How Do You Convert dB to W/m² in Sound Intensity Calculations?

[new324]

I have no idea what I'm doing wrong on this one. I'm having problems somewhere in the log conversions to W/m^2 I believe.

A siren mounted on the top of towers produces a noise of 120 dB at a distance of 2 meters. Treating the siren as a point particle (and ignoreing reflection and absorbtion) find the intensity level heard by an observer (a) 12 m away (b) 21 m away. (c) How far away can the sound be heard?

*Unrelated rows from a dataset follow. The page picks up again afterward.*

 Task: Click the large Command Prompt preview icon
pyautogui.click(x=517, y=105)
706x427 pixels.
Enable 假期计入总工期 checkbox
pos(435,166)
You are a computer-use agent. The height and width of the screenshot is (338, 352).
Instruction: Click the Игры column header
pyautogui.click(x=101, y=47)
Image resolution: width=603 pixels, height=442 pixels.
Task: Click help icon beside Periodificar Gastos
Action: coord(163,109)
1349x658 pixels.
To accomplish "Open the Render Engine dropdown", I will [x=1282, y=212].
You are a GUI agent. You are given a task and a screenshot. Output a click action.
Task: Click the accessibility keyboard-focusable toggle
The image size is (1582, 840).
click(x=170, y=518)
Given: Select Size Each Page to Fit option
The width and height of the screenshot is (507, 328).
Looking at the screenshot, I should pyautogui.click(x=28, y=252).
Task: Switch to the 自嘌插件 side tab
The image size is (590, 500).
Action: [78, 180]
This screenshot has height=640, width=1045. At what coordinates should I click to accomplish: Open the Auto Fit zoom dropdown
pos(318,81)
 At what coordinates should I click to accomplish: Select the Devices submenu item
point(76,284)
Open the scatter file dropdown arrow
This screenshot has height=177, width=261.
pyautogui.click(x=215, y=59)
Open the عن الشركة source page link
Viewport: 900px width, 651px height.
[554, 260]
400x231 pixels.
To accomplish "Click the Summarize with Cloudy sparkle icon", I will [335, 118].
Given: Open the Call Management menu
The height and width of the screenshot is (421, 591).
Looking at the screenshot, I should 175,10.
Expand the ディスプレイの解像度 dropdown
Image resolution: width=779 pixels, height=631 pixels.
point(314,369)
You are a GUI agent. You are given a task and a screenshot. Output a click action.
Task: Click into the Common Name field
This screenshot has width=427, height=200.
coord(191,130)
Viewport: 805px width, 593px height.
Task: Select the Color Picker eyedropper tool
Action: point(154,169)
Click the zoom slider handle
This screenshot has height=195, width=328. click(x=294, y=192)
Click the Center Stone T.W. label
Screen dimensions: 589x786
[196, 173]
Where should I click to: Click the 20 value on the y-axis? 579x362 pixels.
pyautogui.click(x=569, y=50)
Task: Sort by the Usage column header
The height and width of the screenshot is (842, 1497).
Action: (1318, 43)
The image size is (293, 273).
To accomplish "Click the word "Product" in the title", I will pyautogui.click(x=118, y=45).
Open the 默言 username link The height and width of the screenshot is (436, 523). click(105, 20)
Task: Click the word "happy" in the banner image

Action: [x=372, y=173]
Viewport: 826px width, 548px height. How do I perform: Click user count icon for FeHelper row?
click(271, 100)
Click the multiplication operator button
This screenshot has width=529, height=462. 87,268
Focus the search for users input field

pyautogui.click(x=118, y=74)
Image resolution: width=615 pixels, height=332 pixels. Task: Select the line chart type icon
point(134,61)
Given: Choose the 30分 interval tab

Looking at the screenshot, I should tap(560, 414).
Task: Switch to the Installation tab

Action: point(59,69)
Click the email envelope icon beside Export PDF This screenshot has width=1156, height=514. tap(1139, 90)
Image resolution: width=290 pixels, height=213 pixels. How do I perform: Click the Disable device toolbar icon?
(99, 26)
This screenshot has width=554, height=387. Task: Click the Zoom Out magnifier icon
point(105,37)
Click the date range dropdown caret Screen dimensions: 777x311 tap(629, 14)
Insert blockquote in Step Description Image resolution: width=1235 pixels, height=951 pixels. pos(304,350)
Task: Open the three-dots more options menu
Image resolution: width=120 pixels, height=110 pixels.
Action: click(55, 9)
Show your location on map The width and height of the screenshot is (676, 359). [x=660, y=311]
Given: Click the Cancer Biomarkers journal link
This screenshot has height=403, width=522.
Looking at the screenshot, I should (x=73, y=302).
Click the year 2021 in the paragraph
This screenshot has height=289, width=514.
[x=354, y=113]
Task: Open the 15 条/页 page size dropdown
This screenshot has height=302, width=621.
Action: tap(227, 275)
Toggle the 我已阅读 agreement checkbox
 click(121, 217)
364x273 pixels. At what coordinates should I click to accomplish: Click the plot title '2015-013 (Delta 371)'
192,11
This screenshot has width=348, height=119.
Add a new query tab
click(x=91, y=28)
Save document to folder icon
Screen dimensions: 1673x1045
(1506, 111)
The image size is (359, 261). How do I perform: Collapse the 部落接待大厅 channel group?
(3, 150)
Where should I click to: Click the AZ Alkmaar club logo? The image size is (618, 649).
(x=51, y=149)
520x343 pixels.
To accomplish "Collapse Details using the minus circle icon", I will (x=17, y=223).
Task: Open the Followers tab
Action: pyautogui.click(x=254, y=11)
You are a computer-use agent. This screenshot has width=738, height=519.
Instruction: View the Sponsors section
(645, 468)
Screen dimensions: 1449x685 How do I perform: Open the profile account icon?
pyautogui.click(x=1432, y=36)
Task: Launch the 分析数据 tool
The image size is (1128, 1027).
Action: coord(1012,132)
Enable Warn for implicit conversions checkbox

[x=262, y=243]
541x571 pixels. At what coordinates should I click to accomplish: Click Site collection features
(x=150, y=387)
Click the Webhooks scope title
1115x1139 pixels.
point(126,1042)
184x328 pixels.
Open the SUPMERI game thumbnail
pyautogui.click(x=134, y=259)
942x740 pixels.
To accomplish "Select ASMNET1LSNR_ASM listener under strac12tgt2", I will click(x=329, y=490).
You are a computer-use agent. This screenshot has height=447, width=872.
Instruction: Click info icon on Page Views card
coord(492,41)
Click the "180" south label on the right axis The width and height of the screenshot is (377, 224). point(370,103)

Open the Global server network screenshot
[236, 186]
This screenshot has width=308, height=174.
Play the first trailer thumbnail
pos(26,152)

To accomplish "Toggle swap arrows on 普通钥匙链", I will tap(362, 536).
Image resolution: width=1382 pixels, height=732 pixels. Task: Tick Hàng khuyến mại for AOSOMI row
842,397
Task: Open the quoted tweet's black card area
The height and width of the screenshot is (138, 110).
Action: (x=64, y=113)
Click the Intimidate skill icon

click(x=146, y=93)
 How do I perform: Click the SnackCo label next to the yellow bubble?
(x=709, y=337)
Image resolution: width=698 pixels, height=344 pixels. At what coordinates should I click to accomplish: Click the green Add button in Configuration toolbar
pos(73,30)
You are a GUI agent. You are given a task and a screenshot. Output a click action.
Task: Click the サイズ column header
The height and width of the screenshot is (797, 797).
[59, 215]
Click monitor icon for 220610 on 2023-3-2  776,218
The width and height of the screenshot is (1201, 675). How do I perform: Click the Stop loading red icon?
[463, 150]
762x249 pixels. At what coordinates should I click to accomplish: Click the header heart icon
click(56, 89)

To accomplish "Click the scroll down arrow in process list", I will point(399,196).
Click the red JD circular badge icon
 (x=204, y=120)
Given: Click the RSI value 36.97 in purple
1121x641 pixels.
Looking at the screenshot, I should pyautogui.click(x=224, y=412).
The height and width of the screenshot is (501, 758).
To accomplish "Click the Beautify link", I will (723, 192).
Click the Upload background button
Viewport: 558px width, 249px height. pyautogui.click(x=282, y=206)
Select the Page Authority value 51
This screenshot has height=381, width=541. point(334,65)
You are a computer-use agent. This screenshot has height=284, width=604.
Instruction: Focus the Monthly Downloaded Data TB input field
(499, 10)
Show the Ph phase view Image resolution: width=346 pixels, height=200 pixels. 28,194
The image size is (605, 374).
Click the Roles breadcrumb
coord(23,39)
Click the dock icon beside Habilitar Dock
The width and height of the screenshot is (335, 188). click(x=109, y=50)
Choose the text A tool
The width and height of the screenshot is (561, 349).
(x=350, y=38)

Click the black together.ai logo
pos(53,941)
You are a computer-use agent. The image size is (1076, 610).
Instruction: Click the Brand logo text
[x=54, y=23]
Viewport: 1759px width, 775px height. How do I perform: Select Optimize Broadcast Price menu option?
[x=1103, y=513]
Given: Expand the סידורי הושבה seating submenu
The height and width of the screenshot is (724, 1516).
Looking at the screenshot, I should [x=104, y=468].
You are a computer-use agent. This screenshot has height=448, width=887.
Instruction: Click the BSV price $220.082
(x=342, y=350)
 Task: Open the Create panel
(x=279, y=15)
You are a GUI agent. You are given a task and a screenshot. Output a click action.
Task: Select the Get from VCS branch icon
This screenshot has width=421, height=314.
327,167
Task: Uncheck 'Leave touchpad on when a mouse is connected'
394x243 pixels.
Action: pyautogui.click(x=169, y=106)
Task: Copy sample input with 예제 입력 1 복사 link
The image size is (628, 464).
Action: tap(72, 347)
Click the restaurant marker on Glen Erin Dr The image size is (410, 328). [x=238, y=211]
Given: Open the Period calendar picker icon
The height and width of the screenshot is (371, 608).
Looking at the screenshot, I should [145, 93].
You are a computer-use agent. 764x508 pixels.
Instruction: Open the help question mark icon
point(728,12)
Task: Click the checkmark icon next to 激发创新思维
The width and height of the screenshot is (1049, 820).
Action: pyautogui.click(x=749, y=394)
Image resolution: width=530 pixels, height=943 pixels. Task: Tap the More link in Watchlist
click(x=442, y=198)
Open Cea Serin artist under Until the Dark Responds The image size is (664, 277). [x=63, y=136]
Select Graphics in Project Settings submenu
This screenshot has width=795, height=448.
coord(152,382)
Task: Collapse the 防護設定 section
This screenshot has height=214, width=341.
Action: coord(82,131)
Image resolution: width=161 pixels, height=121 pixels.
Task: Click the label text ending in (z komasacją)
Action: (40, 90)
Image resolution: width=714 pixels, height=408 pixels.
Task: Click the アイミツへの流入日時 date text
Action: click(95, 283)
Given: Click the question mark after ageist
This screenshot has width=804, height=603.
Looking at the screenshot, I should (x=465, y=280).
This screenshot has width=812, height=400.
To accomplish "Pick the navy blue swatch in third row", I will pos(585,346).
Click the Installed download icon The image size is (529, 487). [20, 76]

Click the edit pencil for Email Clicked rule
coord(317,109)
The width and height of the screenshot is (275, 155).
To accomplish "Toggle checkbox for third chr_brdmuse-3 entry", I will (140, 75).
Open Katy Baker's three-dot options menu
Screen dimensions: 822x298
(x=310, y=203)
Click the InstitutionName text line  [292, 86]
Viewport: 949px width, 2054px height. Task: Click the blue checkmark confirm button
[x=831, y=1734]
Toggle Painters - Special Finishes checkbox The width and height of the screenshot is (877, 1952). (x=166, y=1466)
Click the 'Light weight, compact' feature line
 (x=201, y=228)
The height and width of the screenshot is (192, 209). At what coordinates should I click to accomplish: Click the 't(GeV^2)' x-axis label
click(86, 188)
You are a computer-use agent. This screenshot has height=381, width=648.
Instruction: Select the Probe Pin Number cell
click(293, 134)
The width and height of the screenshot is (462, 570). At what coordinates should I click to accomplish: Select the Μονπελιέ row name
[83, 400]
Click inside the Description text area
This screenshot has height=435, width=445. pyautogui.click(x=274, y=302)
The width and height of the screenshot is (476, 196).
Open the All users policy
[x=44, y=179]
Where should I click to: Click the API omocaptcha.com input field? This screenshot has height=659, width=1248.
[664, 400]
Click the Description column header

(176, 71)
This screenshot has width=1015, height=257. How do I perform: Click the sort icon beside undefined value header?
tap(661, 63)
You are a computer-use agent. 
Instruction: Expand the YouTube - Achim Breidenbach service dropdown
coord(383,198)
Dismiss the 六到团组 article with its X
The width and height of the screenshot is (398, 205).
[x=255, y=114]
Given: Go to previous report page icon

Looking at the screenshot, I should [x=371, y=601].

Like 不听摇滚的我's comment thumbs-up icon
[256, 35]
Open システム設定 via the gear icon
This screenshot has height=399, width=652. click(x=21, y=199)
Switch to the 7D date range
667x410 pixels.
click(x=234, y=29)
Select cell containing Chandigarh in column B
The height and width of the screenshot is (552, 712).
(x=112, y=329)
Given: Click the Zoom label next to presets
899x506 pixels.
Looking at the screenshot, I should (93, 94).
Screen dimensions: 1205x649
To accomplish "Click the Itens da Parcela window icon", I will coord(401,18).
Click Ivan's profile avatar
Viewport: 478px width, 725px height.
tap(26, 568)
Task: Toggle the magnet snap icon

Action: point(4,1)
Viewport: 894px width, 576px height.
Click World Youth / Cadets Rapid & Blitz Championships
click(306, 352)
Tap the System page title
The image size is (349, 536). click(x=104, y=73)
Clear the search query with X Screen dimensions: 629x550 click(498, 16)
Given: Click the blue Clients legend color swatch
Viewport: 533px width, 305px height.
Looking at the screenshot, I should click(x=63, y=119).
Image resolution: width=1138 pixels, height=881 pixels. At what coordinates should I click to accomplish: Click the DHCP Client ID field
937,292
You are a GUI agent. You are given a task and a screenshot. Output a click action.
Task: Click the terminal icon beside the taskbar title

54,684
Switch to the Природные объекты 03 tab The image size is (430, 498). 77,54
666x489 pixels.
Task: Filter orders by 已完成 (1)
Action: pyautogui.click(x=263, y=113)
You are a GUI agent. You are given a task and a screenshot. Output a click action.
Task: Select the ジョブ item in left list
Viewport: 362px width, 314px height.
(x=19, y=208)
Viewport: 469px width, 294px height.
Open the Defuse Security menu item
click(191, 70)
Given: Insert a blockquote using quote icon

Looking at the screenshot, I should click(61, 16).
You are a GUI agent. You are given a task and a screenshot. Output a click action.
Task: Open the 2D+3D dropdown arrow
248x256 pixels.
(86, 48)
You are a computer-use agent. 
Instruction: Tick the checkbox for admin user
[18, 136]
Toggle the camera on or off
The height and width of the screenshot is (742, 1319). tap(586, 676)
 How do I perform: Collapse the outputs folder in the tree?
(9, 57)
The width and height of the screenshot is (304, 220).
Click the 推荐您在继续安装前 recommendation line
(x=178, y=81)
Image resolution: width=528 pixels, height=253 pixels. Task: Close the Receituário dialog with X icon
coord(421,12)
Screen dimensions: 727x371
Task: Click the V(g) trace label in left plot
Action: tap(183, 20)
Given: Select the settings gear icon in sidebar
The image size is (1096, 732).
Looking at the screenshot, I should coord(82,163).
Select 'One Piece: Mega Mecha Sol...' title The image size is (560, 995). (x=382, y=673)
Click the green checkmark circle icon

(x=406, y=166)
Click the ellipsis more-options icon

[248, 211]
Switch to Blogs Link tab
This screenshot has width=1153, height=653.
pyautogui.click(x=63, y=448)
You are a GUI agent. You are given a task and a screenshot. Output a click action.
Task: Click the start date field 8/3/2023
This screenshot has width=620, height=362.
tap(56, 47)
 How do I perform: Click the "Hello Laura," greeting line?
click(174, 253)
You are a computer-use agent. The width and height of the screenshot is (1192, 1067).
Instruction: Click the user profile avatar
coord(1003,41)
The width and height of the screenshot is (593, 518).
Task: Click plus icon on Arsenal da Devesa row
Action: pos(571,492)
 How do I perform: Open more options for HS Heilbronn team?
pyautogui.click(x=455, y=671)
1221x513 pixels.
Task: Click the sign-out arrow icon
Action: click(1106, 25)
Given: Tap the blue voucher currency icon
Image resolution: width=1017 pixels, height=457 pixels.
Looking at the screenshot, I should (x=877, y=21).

First I thought this was going to be an easy plug in the formula problem. Where I2=(r1/r2)^2 *I1
I think I need to convert this to W/m^2, and then plug it into this equation, and then convert back. However, I'm not quite sure how to do this. I think it has something to do with Β=10 log (I/Io) Where Io is 10^-12 W/m^2

So we have B=1200 (thats 120 dB times 10)
120=10 Log (I/(10^-12)) Can you help me solve this one? Thanks a million!

 

[Doc Al]

Hint: By what ratio is the intensity decreased at 12m from the source compared to 2m? What is that intensity ratio in db's? Remember that logarithms add (or subtract).

 

[new324]

I appreciate the advice, but I can't seem to figure it out with that. However, I begin to think that if 10 Log(10)=1 and 10 Log(100)=2 Wouldnt the equation of (I/Io) equal 1 with 108 zeros? (thats +120 because of the given dB and -12 because youd be multipling that by 10^-12)?
Then you can multiply this number (too long for my ti-83) by (2/12)^2 and plug back into log. But alas, this methods fails (although it gives a reasonable answer much closer than my previous method). I got 107 Db where it should have been 104. Part(B) is about the same thing where it should be 99.6. I'd be willing to bet I'm making this a lot harder than it is. Any additional advice for the man who conceptually digs his own grave?

 

[Doc Al]

I'd be willing to bet I'm making this a lot harder than it is.

Of course you are.

Try this. Imagine three different intensities: I₀, A, and B. If A is 100 times I₀, what is it's intensity in db? = 10 log (100) = 20 db, right? What if B is 10 times the intensity of A? That intensity difference, in db, equals 10 log(B/A) = 10 log(10) = 10 db. So... what's the intensity of B with respect to I₀? It's just 20db + 10db = 30 db. Got it?

Check that with the basic definition: Intensity B in db = 10 log(B/I₀) = 10 log (1000) = 30 db.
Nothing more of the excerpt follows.